» **Problem requirements**
Copy out everything from the line containing "Given: Click the video record icon" down to the line containing "Looking at the", with both of those lines included, and leave the pictures out of your answer.

» **Exercise input**
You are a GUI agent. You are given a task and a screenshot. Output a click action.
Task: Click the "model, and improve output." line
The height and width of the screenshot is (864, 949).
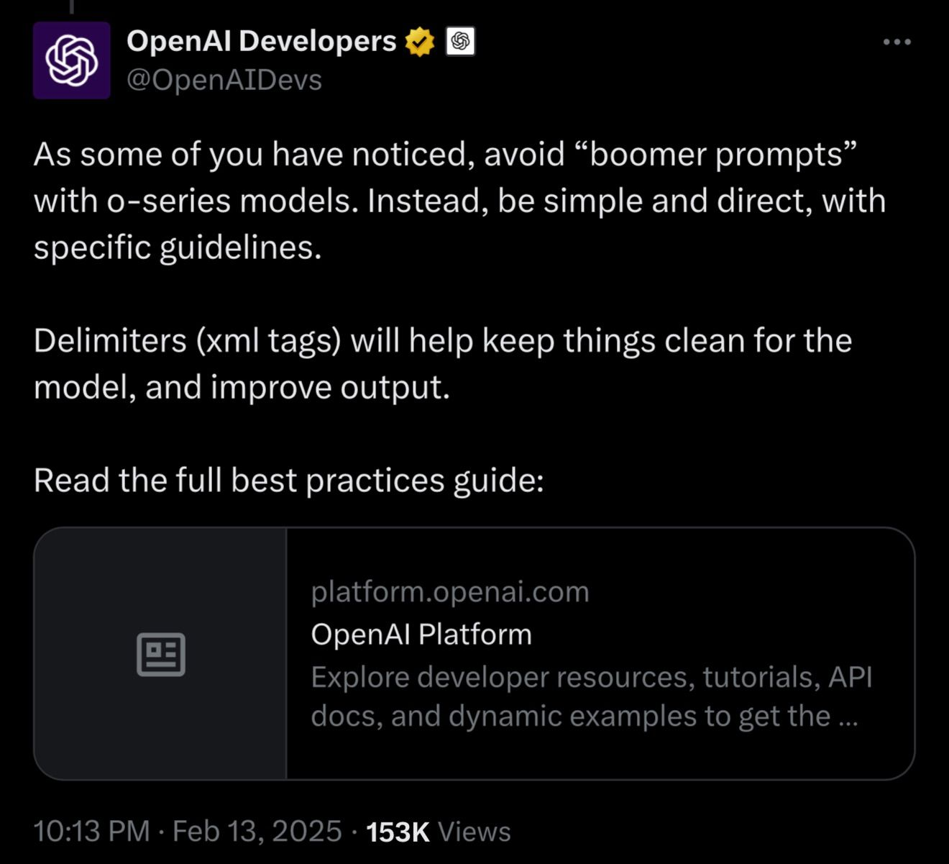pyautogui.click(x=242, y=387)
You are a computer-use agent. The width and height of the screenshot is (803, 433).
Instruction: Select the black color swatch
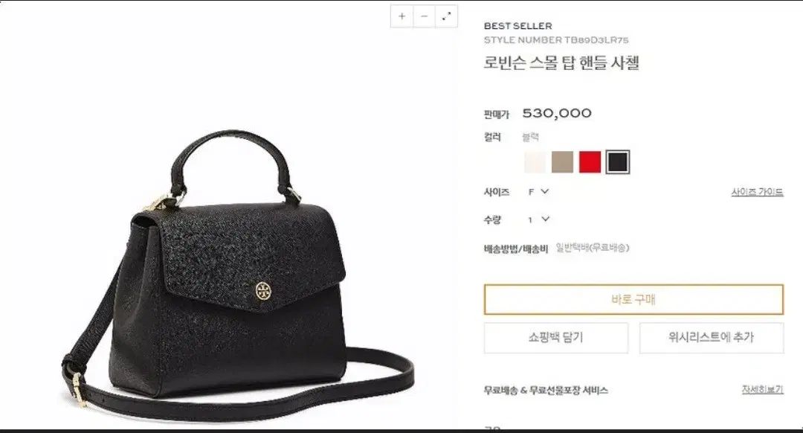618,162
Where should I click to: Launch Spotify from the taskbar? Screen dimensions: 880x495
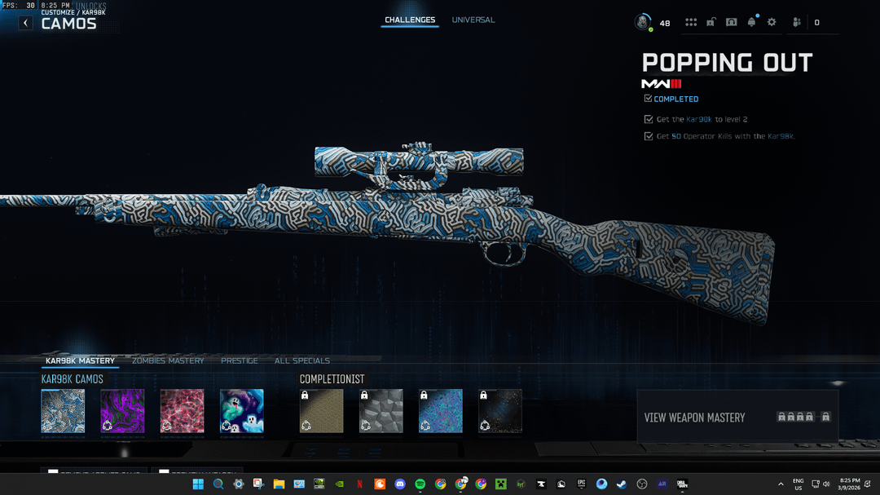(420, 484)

==

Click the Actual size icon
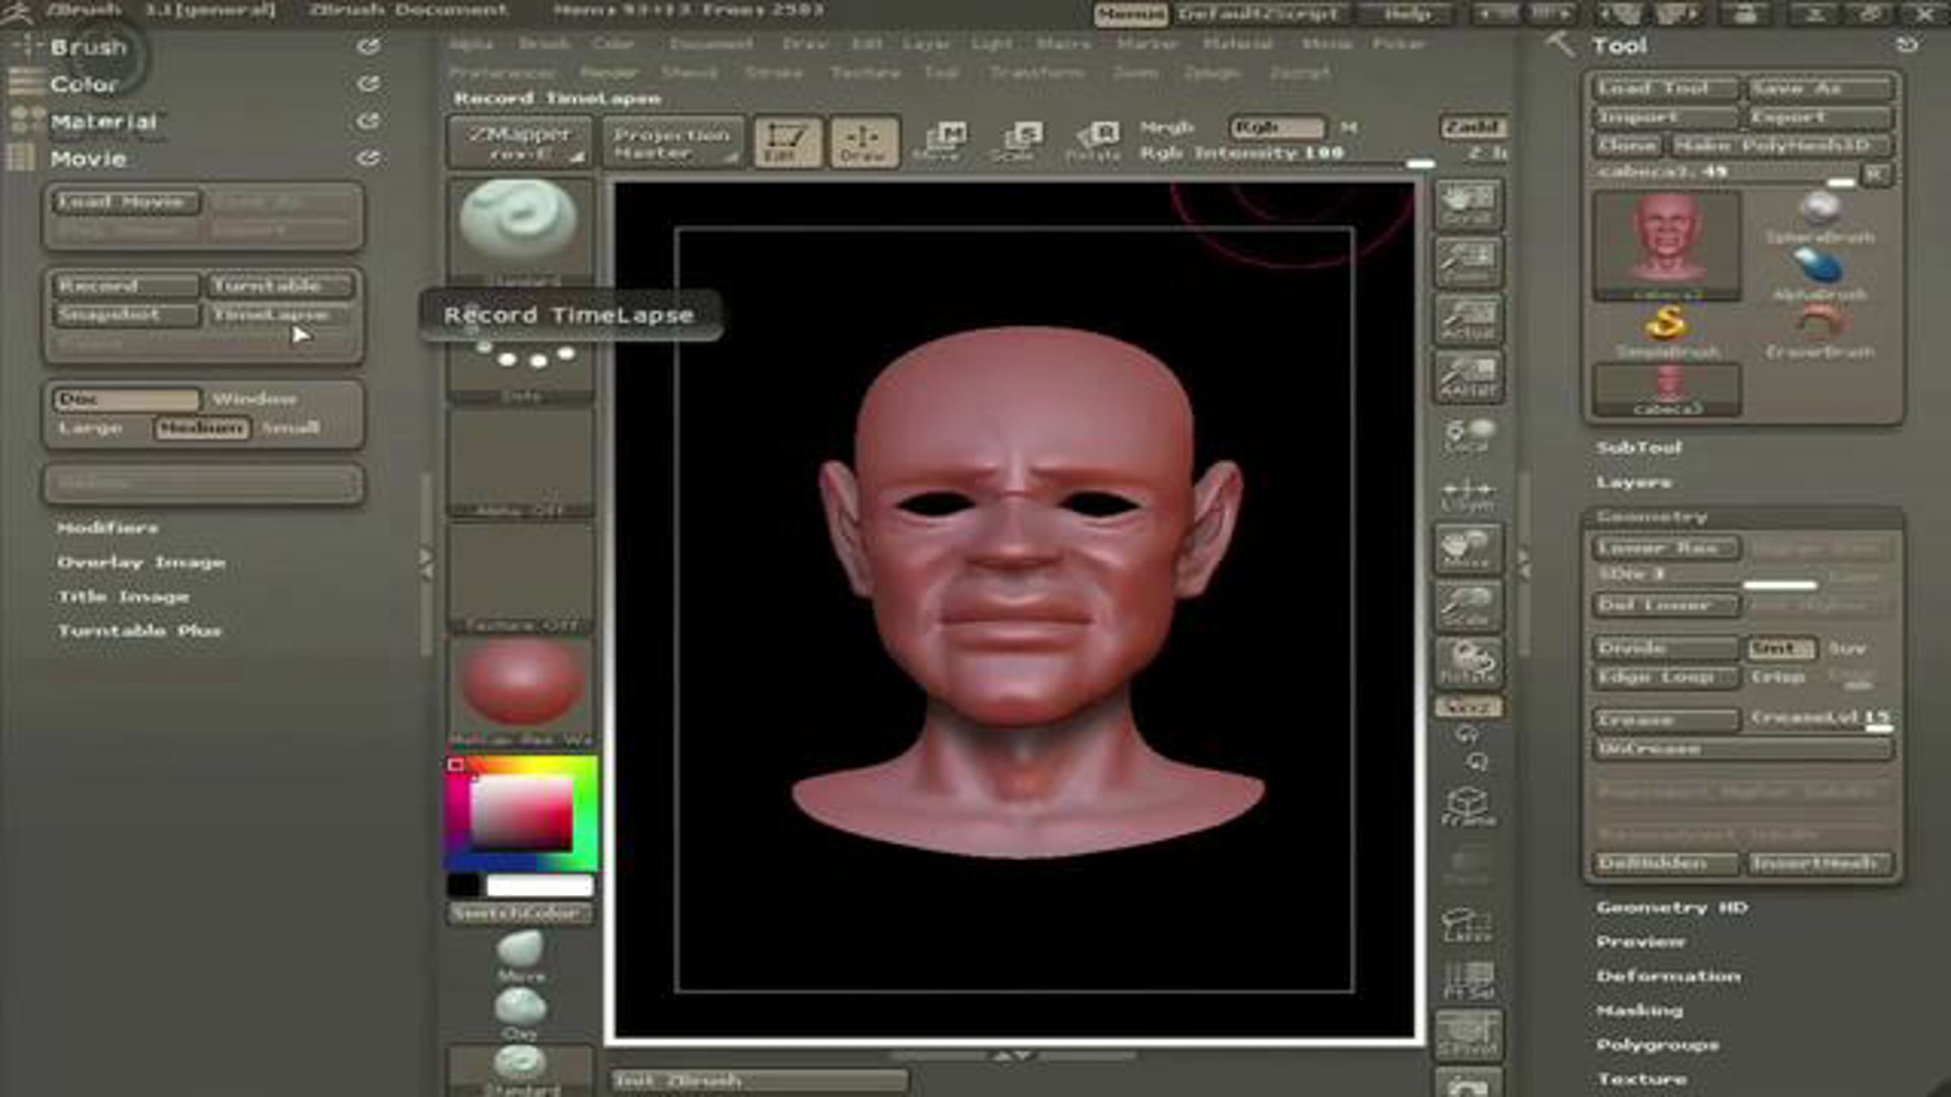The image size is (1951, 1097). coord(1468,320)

--

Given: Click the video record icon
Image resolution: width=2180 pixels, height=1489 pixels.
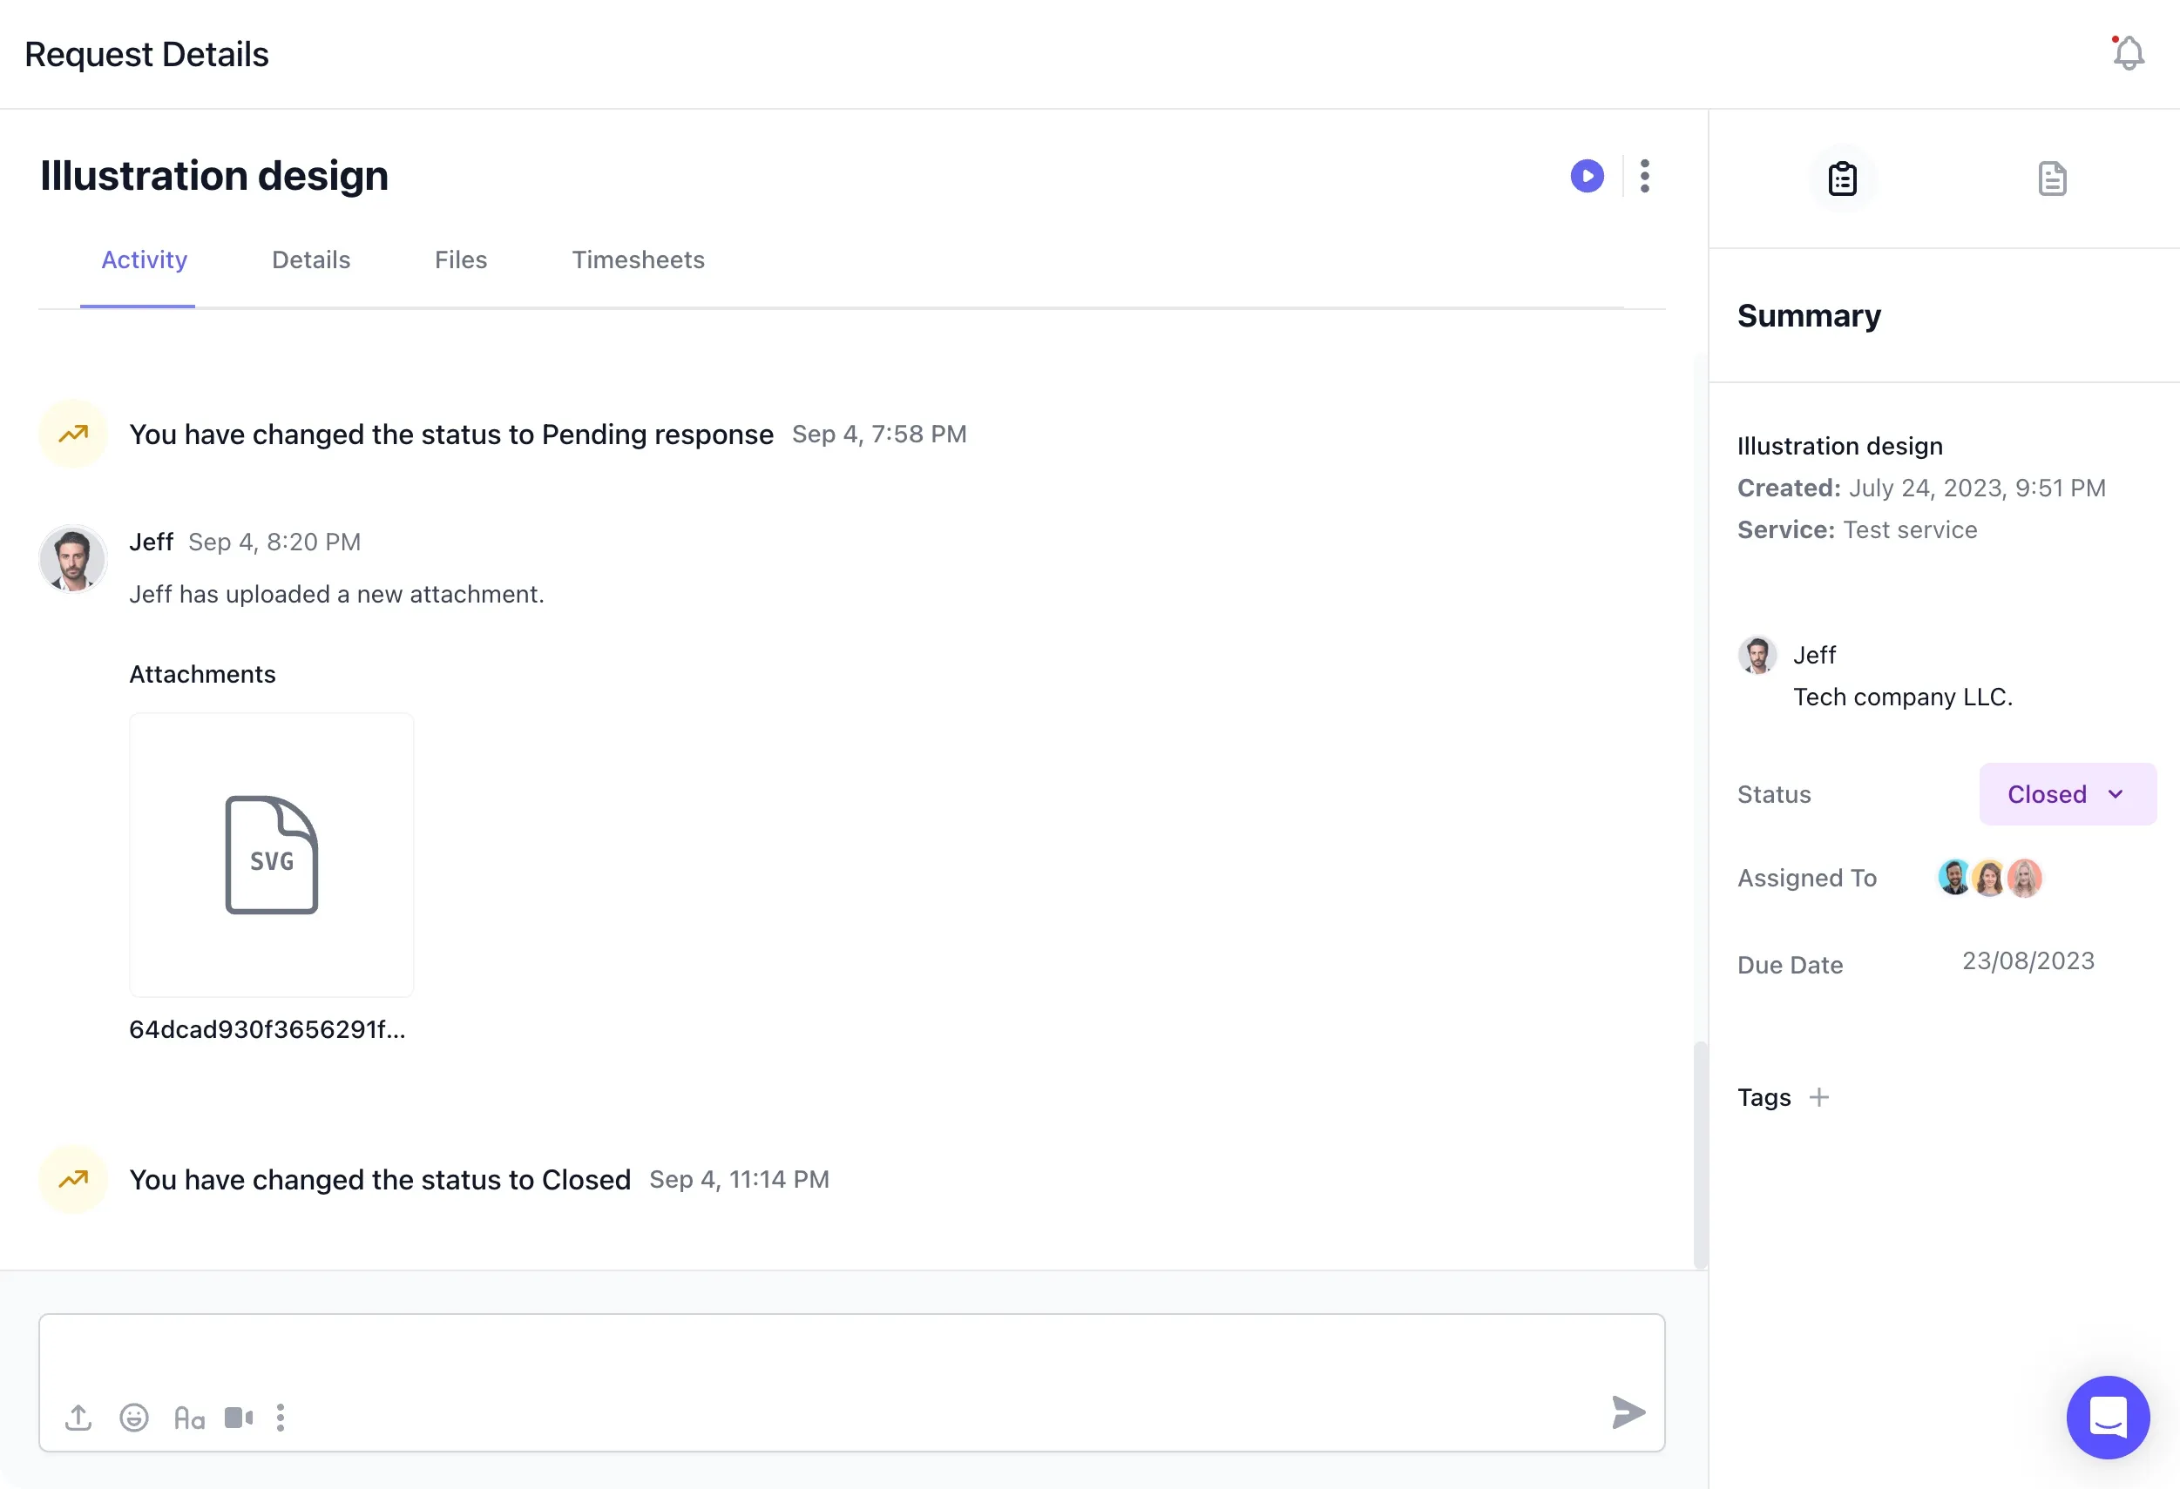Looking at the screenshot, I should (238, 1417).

» **Full response**
Given: Click the video record icon
Image resolution: width=2180 pixels, height=1489 pixels.
Looking at the screenshot, I should (238, 1417).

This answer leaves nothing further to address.